Some gasolines that are not reformulated for low
emissions may contain an octane-enhancing additive
called methylcyclopentadienyl manganese tricarbonyl
(MMT); ask the attendant where you buy gasoline
whether the fuel contains MMT. General Motors does not
recommend the use of such gasolines. Fuels containing
MMT can reduce the life of spark plugs and the
performance of the emission control system may be
affected. The malfunction indicator lamp may turn on.
If this occurs, return to your authorized GM dealer


----------



## taz4141 (Nov 6, 2006)

im using it. still using it. works just fine in mine. then again im not stock ether. they dont want you using methanol cuz it will give you a P300 code. Q: whats P300. A: multi missfire usually in one bank or the other or both. mine was in bank 2 . tor the entire engine down to find a blown cat. WTF right? anyway. take the cats out if you can and then you can use water/meth. *tune the darn thing* other wise DON'T W/M is really not suitable for stock engines...... as i read the post above mine i see that 

FYI.... the judge know his stuff good guy to follow. 

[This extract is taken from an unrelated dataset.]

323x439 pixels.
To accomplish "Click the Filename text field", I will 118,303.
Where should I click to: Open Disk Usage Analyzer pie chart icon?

Notice: Your vehicle was not designed for fuel that
contains methanol. Do not use fuel containing
methanol. It can corrode metal parts in your fuel
system and also damage the plastic and rubber
parts. That damage would not be covered under
your warranty.

*see my intake. not likely. this is a hint. the water/meth never see's fuel until it's mixed inside the cylinder. water meth is injected in at the intake manifold. then sucked in by the pistons. works similar to a carburetor.acts like a fuel jet.. but these engines are fuel injected and all four elements(water. meth. air. fuel) mix as they enter the cylinder. at no point is w/m in the fuel system. what judge is referring to, is meth entrained in the fuel also known as pump gas. in some cases. we can't get away from it. *

Some gasolines that are not reformulated for low
emissions may contain an octane-enhancing additive
called methylcyclopentadienyl manganese tricarbonyl
(MMT); ask the attendant where you buy gasoline
whether the fuel contains MMT. General Motors does not
recommend the use of such gasolines. Fuels containing
MMT can reduce the life of spark plugs and the
performance of the emission control system may be
affected.
*as i stated in my posting*

The malfunction indicator lamp may turn on.
If this occurs, return to your authorized GM dealer

*or get a tune after the cats are out...IF YOU CAN.. don't if you have strict emission standards.. water/ meth will eat your cat's*


GTO JUDGE is offline Report Post Reply With Quote


----------



## jpalamar (Jul 22, 2008)

I would only use it if you are running a very modded car... IE high compression or high PSI. Keep in mind any kind of modding or racing is 'forbidden' in the owners manual/warrenty so mod at your own risk. There are many kits out there though. I personally know a 800+hp supercharged goat with a meth kit and it doesn't have any peoblems.


----------



## GTO_Brandon777 (Jan 4, 2010)

Taz how long does the mixture last or can i turn it off and on?


----------



## taz4141 (Nov 6, 2006)

let the tuner do that . under most driving conditions, the meth doesn't run. 2 gallons will last quite a wile more so in the winter. however if you don't drive in the winter. change it out come spring. put some fresh meth in the reservoir.( i sound like a crack dealer) LOL. But , if you race in the summer time like i do. i use roughly 4 gallons and some nitro-methane. get with snow performance for a kit and mixture. this seems to be more info then you need for a stockish ride. stay with a stage 2 system. keep it real. don't go over board it will hurt the car in the long run. AND DON"T FORGET TO REMOVE THE CAT"S....... now as far as how the system works. my is set up for rapid injection at 3500 rpm and full spray at 5200 rpm to red line with an increase of 20% as the boost increases. the only reason i use meth. is to control detonation.i do see some HP come out of it but not as much as you might think. 20-25 HP. in my car it's not that noticeable. in a stockish car it would be. the meth cools down and condenses the air at intake this is why you get a little more HP. hot summer days it work great, in the winter when its cold not so much if at all. 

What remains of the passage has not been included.